# **Dimensions of a Single Perceptron Unit:**

Think of a **perceptron** as a tiny decision-maker. It takes in several pieces of information, weighs their importance, and makes a single yes/no (or +1/-1) decision.


### **1. Input ($x$)**

* The data we feed into the perceptron. For example, if we're predicting house prices, inputs could be: `[size_in_sqft, number_of_bedrooms, age_of_house]`.

*   **Dimension:** $(n, 1)$ or often just said to be $n$.
    *   $n$ is the **`number of features`** in our input.
    
    *   In our example, $n = 3$. So our input is a **`vector`** (a list of numbers) with 3 elements.
    
    *   **Example:** $x = [x₁, x₂, x₃]^T$ (a column with 3 rows).

**Input is an $n$-dimensional vector.**

#### **2. Weight ($w$):**
* Each input feature has a corresponding **`weight`**. The weight determines how important that feature is for the decision. A higher absolute weight means the feature is more influential.

*   **Dimension:** $(n, 1)$ or $n$ — **exactly the same as the input**.
    * We need one weight per input feature. So if you have 3 input features, you need 3 weights.
    
    * **Example:** $w = [w₁, w₂, w₃]^T$ (a column with 3 rows).

* During calculation, the perceptron computes the **dot product**: $w₁*x₁ + w₂*x₂ + w₃*x₃$. For this to work, $w$ and $x$ must have the same number of elements.

**Weight is an $n$-dimensional vector. One weight per input.**

#### **Bias ($b$):**
* An extra, tunable parameter that acts like a **`threshold`**. It allows the perceptron to shift its decision boundary away from the origin $(0,0,...)$. Think of it as the perceptron's built-in `"preference"` before seeing any input.

* **Dimension:** $(1, )$ or **a single number (a scalar)**.
    * There is only **`one bias`** per perceptron, regardless of how many inputs there are.

* **Key Operation:** The bias is simply added to the dot product: $w·x + b$.

**Bias is a single number.**

#### **Output ($ŷ$ or "y-hat"):**
* The final decision/prediction of the perceptron. A simple perceptron uses an **activation function** (like a step function) to convert the weighted sum into a clear output.

* **Dimension:** $(1, )$ or **a single number (a scalar)**.
    *   A single perceptron always gives **`one output`**. That output could be:
        *   Binary: `0` or `1`
        *   Binary: `-1` or `+1`
        *   In a more advanced `"neurons,"` it could be a probability or any real number.
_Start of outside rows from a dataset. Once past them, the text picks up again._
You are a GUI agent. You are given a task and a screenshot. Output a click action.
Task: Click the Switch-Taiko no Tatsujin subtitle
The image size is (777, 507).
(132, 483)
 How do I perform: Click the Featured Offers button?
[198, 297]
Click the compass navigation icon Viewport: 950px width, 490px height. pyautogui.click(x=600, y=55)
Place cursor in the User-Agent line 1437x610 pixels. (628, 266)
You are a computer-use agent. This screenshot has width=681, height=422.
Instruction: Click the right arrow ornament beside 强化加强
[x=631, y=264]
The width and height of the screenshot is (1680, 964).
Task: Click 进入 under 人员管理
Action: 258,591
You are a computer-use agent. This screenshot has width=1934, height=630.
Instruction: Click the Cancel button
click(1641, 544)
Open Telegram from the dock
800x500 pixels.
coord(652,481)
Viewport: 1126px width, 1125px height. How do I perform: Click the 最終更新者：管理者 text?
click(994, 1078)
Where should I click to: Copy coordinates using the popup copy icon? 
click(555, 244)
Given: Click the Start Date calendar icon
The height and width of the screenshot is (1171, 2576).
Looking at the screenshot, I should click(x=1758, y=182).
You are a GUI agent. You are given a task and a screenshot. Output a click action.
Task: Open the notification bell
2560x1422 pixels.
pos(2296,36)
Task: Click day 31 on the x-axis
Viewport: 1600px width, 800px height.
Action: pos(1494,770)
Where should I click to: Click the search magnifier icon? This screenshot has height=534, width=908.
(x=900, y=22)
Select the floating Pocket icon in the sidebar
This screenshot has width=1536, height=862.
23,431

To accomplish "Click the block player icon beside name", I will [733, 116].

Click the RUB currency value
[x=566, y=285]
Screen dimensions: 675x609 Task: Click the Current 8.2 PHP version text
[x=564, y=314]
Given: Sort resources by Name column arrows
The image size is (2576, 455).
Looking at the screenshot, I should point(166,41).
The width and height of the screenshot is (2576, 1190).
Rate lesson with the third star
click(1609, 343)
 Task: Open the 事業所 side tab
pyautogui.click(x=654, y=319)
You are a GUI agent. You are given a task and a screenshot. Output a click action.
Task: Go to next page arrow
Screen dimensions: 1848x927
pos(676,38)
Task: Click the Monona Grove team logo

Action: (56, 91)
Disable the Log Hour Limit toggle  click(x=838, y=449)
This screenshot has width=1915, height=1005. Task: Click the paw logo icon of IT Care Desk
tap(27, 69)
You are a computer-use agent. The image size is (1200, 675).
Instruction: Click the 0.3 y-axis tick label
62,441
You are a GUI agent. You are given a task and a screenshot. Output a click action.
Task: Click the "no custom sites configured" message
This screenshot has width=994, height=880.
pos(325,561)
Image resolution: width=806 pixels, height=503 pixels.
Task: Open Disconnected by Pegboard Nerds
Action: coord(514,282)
* **The Full Calculation:**
    1.  $z = (w₁*x₁ + w₂*x₂ + w₃*x₃) + b$, `z` is a single number.
    
    2.  $ŷ = activation_{function}(z)$, $ŷ$ is also a single number.

- **Output is a single number.**

This is the foundation. When you connect many perceptrons into a **`layer`**, these dimensions expand into matrices, but the core idea remains: **`weights connect inputs to neurons, and each neuron has one bias and gives one output`.**

---------
-----
------

## **Batch Processing in a Perceptron:**

Now, the Input vector Becomes a Matrix.

When processing **$m$ samples** `(a batch)` with **$n$ features** each:

**1. Input ($X$) - Batch Version:**
   * Now we have **$m$ data samples**, each with **$n$ features**.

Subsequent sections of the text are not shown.